If you fully utilize the Order Entry, AR, and AP features of SQL-Ledger, the chance is that the onhand count in your parts list is incorrect. For example, you can close a sales order due to cancellation, but then you have forgotten to remove the quantity in the ship column. Now, you will find that the onhand count in your parts list is off by one, and you will have an unaccounted for item in the warehouse that more than likely isn’t going to add to your revenues.

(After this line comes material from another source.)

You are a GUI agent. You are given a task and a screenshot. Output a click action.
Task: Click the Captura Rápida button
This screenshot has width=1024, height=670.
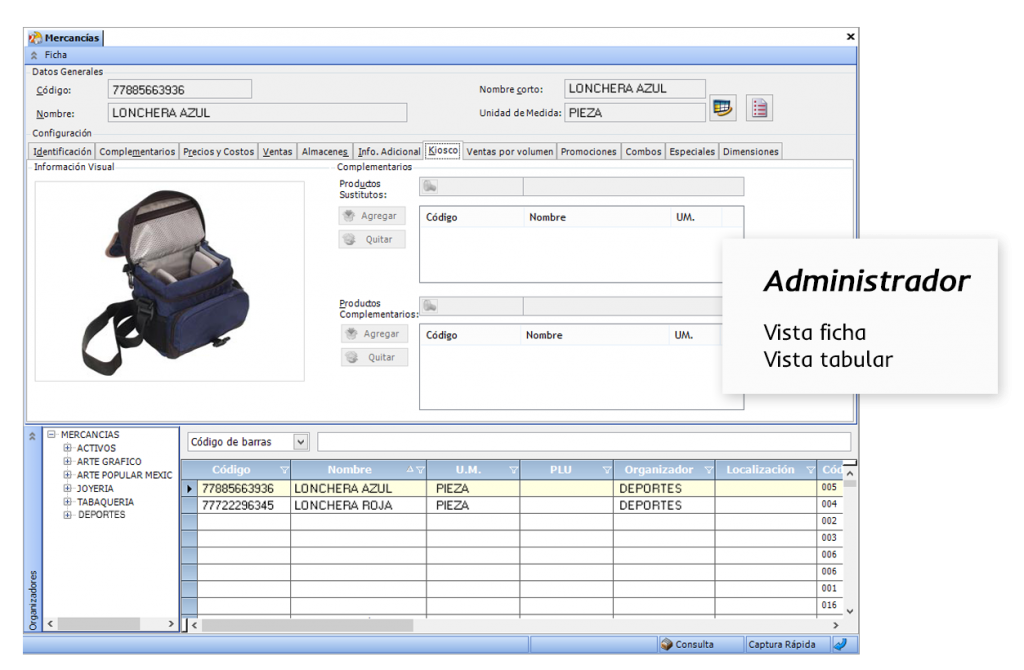781,645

So, here is the SQL that we run routinely to discover errors within the onhand count in our parts list:-
SELECT a.id, a.partnumber, a.assembly, a.onhand – b.onhand AS error
FROM (SELECT c.id, c.partnumber, c.assembly, -sum(round(cast(d.qty as numeric), 2)) AS onhand
FROM invoice d, parts c
WHERE c.id = d.parts_id
AND c.inventory_accno_id IS NOT NULL
GROUP BY 1, 2, 3) a, parts b
WHERE a.id = b.id
AND a.onhand – b.onhand <> 0;
Basically, we counted everything that we have bought and sold, so the balance if it isn’t equal to the onhand count then it will be revealed in this query–don’t forget to deduct shipped items on open sales orders.
I hope this is helpful, and if your business, like our, depends on real-time inventory check, then keeping your onhand count “tight” is a great idea.